The expatriate Afghan Muslim woman questioner, was reverential of Ayaan Hirsi Ali, but did not abide being “silenced” by Stanford Professors when telling the truth about Islam’s violent imperialism. It was shocking that Ayaan tacitly agreed with such silencing, telling her interlocutor—and by extension, all of us— to “stop  talking about Islam.” Exceeding this moral turpitude, H.R. McMaster opposed designating the Muslim Brotherhood as a terrorist organization, in response to another query, for “mere” advocacy of Sharia totalitarianism, without overt calls to violence. McMaster justified such a policy—acceptance of Sharia—because of what he deemed the lack of any “solution to the problem of Islamist groups that want to restrict human freedom.” Worse still, McMaster claimed more broadly—and counterfactually—“a way to think about this is to really make sure we understand that [jihad] terrorists are a perverted interpretation of Islam to justify their criminal acts.”  He concluded by insisting, “What this [global jihad] is is a fight between all civilized people of all religions against those who have perverted Islam.”

In brief, witness The Hoover Institute’s contemporary trahsion des clercs on Islam, courtesy of Ayaan Hirsi Ali, H.R. McMaster, and Niall Ferguson.

[Note: “FSI” referred to by the Afghan interlocutor, questioner #1, would appear to be The “Freeman Spogli Institute for International Studies”]

PARTIAL TRANSCRIPT:

Audience questioner 1, a woman: “…I have lived 35 years in fear of Islam and political correctness and all of these things because I experienced the revival of Islam and what Islam can do, and is doing with these societiesI have tried to really talk about Islam but I am coming to a crashing point right now—I think that I am hitting my head to the wall because I feel that I am betrayed by the society of intellectuals that were supposed to support me.
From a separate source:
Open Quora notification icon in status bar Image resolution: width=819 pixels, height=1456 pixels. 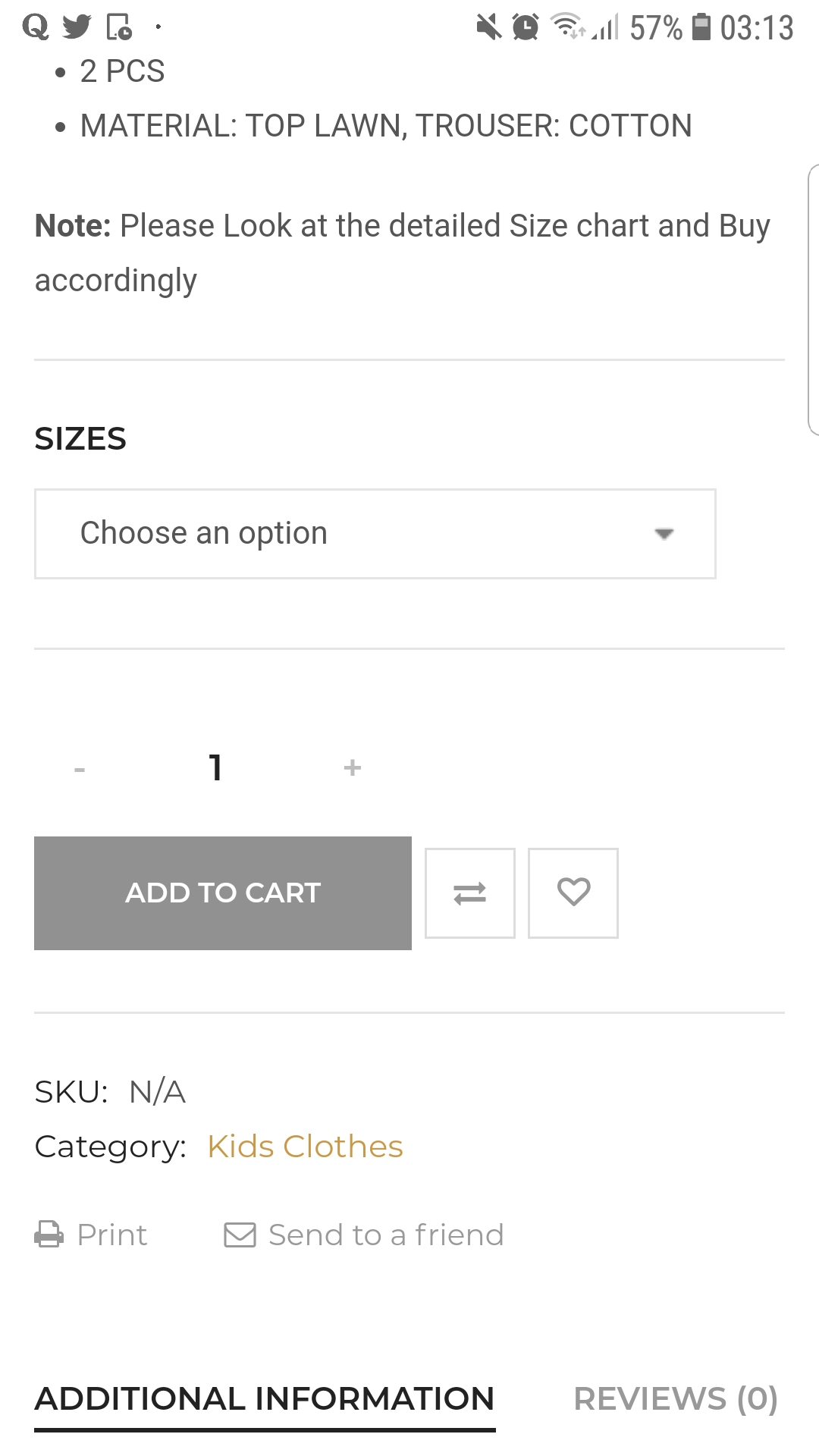point(35,27)
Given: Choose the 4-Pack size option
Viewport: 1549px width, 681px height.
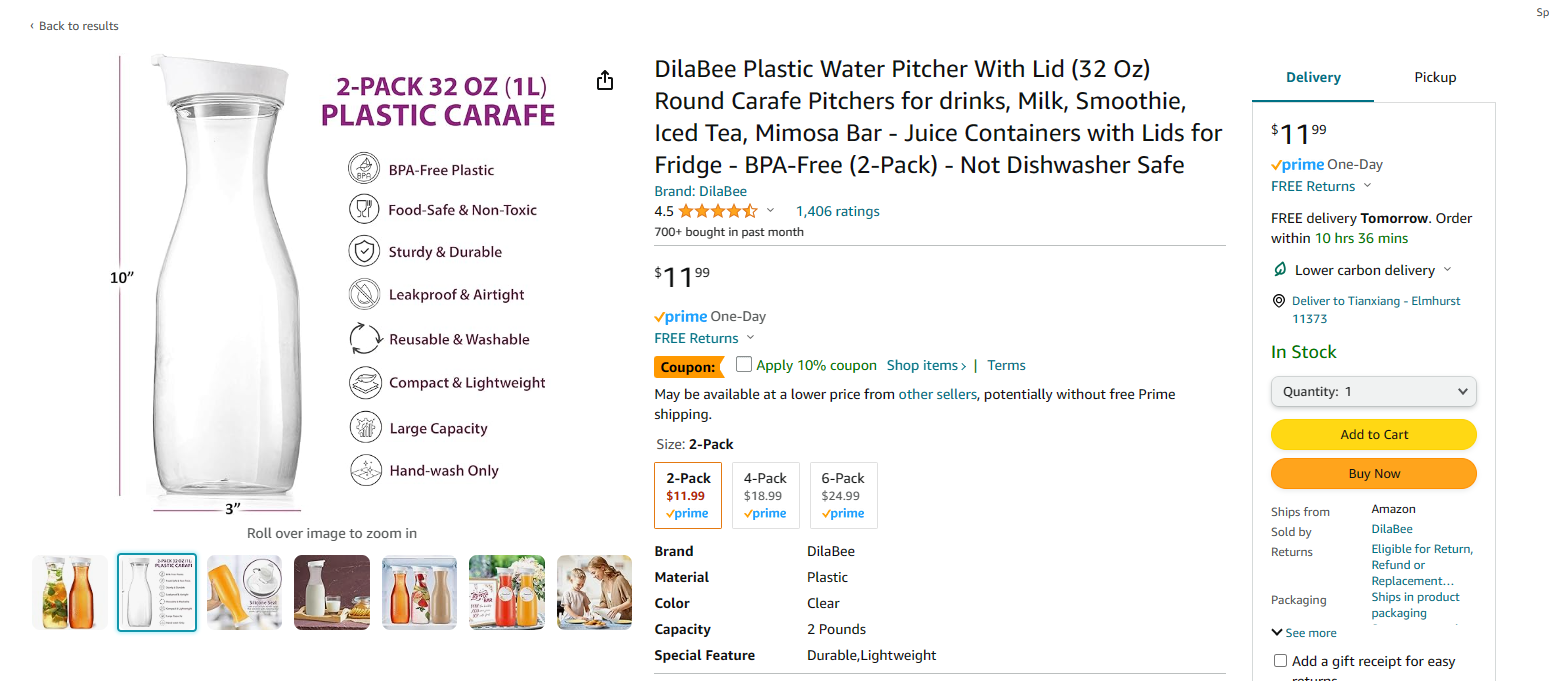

My new beautiful country of [the U.S.] that should support me, but I feel that everywhere that I go [there] is this political correctness and many other things. [It] is very easy—just come to FSI [Freeman Spogli Institute for International Studies]—I can show you what is happening. Right now I am—my question is that I speak up against Islam and I am thinking that Islam is an imperialistic, violent, pedophile ideology—we should tell the truth not going with the lie of ‘peaceful religion,’ and so on. But I am crushed because people say that don’t say they [Muslims, practicing Islam] say they kill—Niall Ferguson interrupts: ‘We need a question’—[audience questioner 1 continues]—My question is that at the same time I get silenced down by the Professors at the FSI and so on, and I am crashing and I want to ask you, honestly, give me advice, what should I do” Should I stop going there [FSI] and stop…?”

On stage panel laughter.

Ayaan Hirsi Ali, still laughing, initially: “I will be very short and say maybe at this stage it is better to stop talking about Islam and start talking about freedom… Again, we are talking here today about how we can use online and cyber and all that…And it has now become technologically possible to connect a lot of people and see the ideas of Afghani women—women from Afghanistan and I know a number of them attracted to the ideas of freedom and equality [Note: 99% of Afghans wasn’t strict application of the liberty-crushing Sharia in Afghanistan], and raising their children, especially their sons, to be different and embrace these ideas. And I think that’s where to go. Let’s stop talking—or let’s talk less about what it is that has driven us out of the ideology of radical Islam [Note: the Afghan Muslim woman questioner was explicit in discussing ‘Islam,’ not ‘radical Islam’] and talk about what has driven us to the principles of freedom.”

Audience questioner 2, a man: “…Why have we failed to declare [the] Muslim Brotherhood a terrorist organization even though [the] Saudis did.?”

Niall Ferguson: “H.R., is the Muslim Brotherhood a terrorist, organization? Should we identify it as such?”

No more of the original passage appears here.